Provided data section start

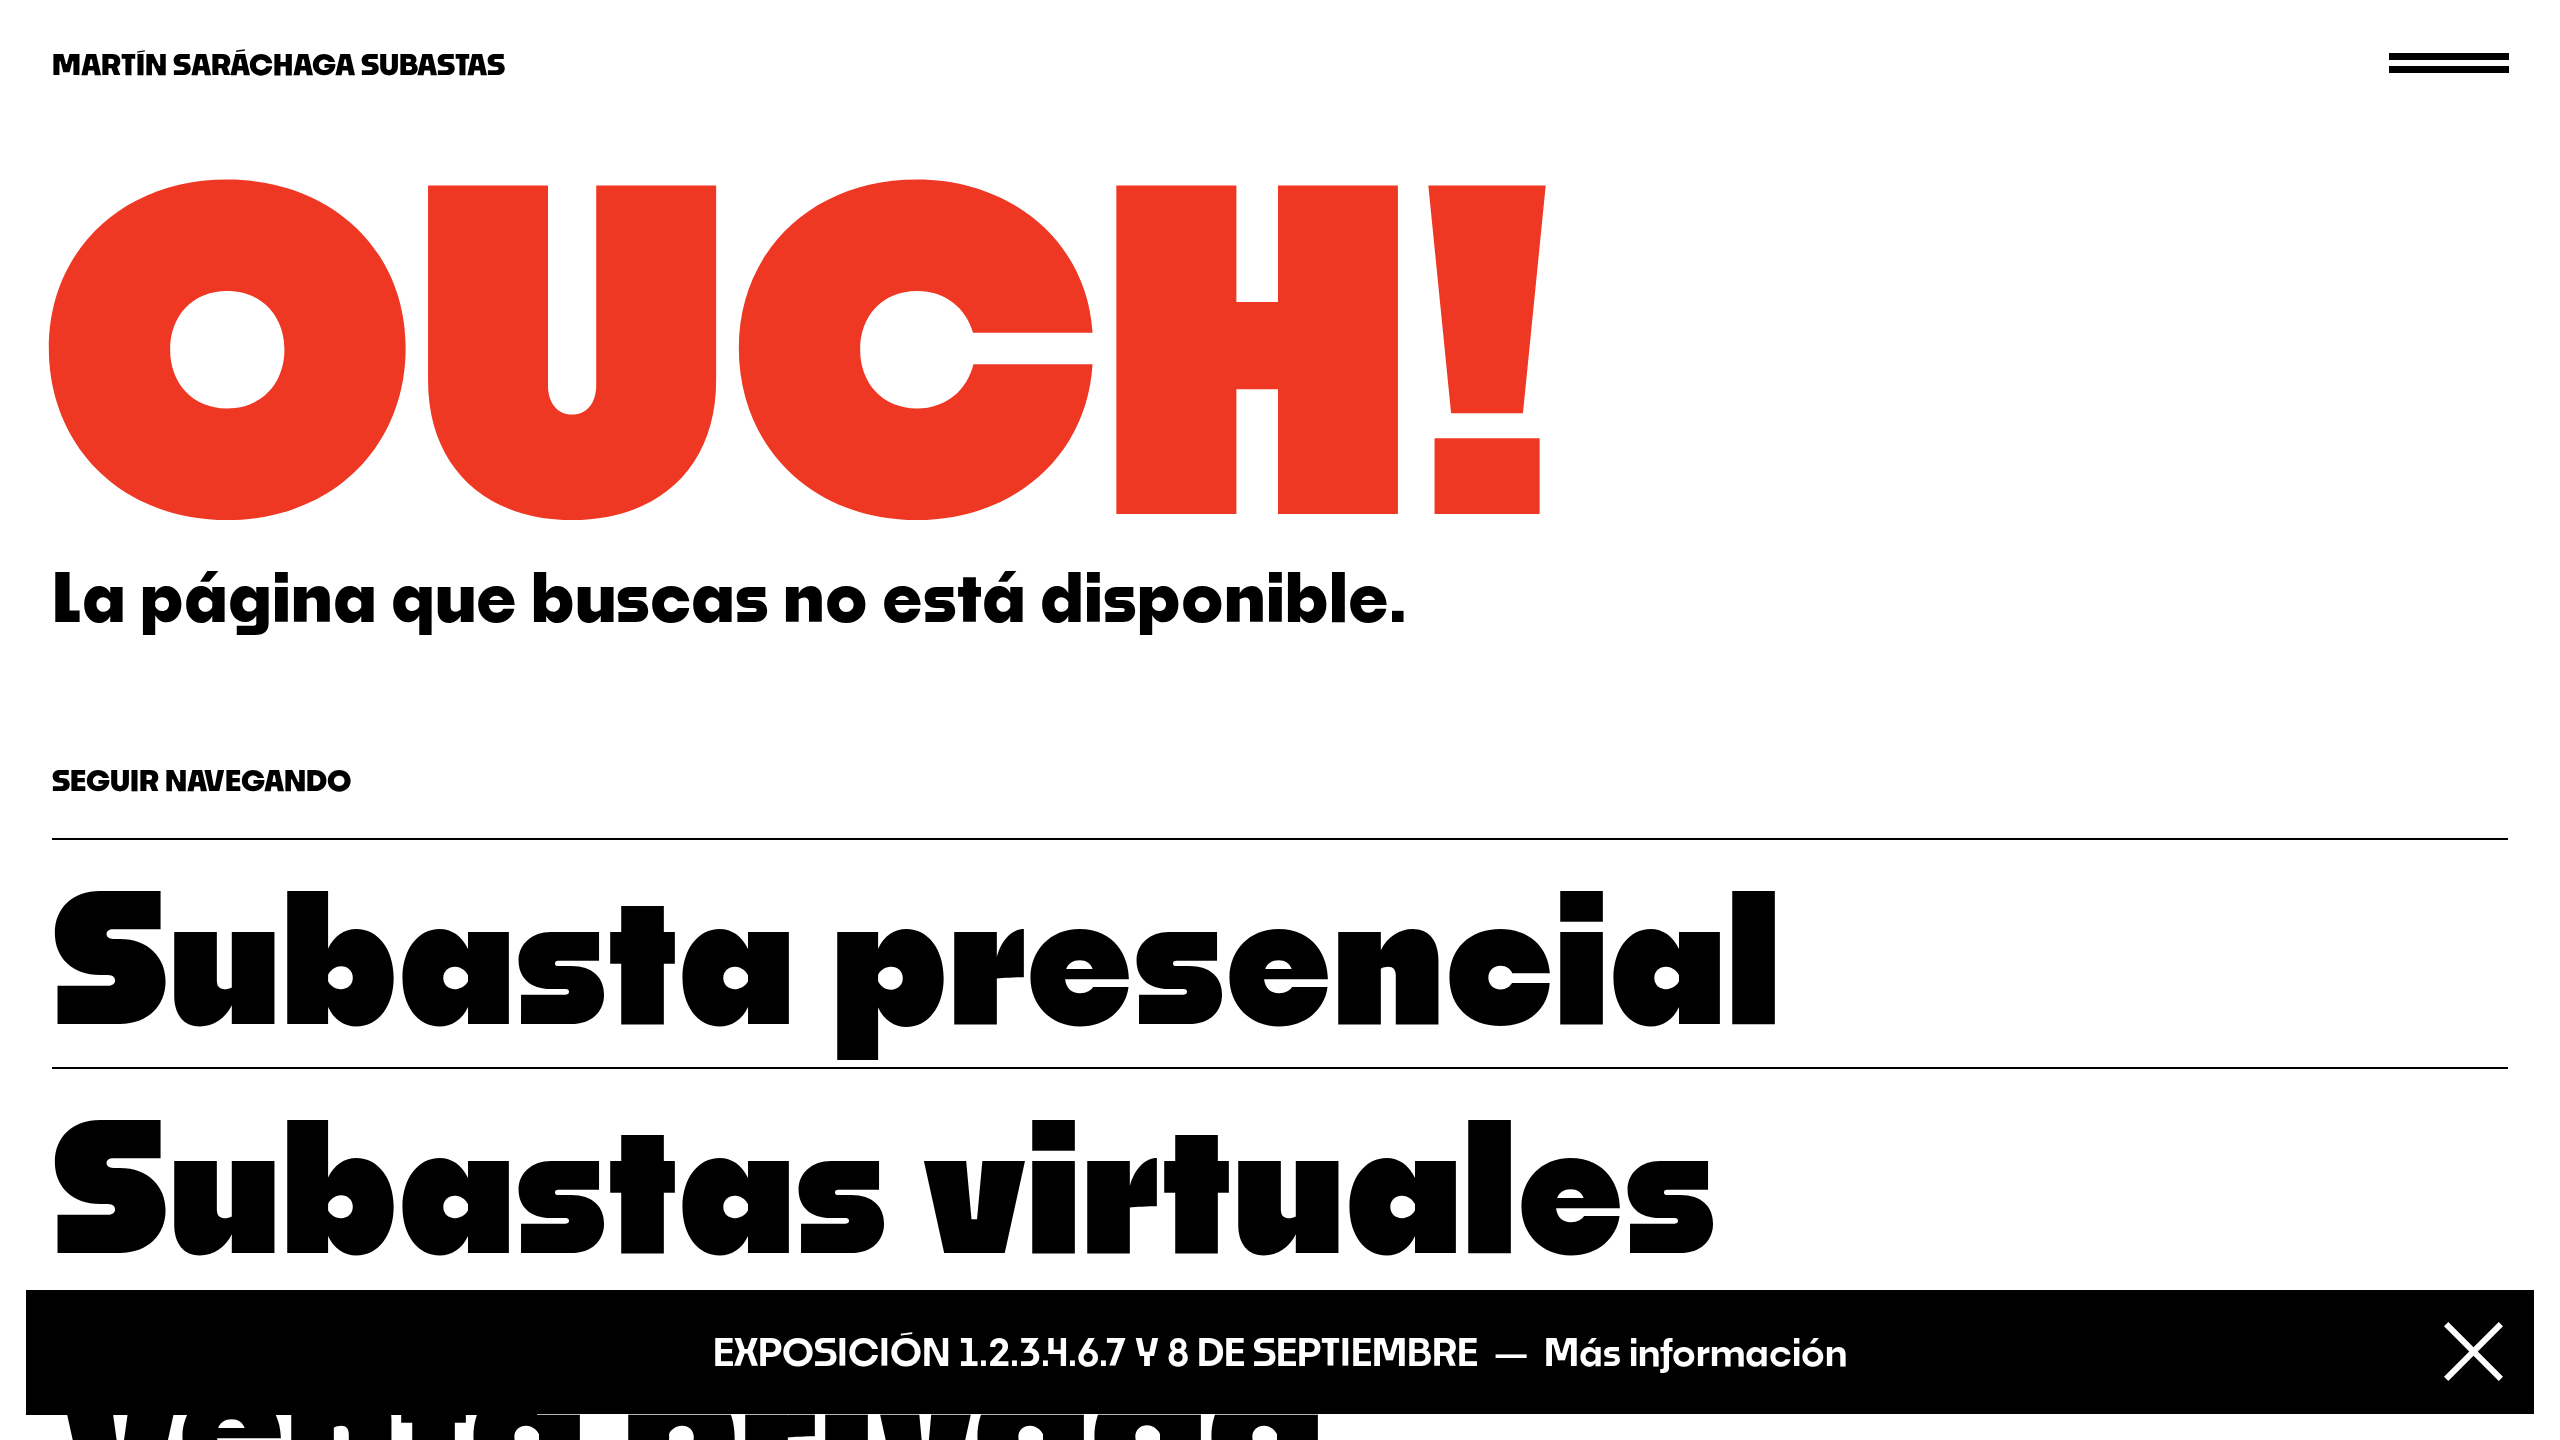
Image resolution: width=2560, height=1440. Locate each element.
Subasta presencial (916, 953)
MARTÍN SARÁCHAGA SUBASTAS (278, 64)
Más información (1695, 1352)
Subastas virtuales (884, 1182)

Provided data section end

▸ Task prompt
From the line that contains "MARTÍN SARÁCHAGA SUBASTAS (278, 64)" down to the last line above, print each line exactly as it appears.

▸ Answer box
MARTÍN SARÁCHAGA SUBASTAS (278, 64)
Más información (1695, 1352)
Subastas virtuales (884, 1182)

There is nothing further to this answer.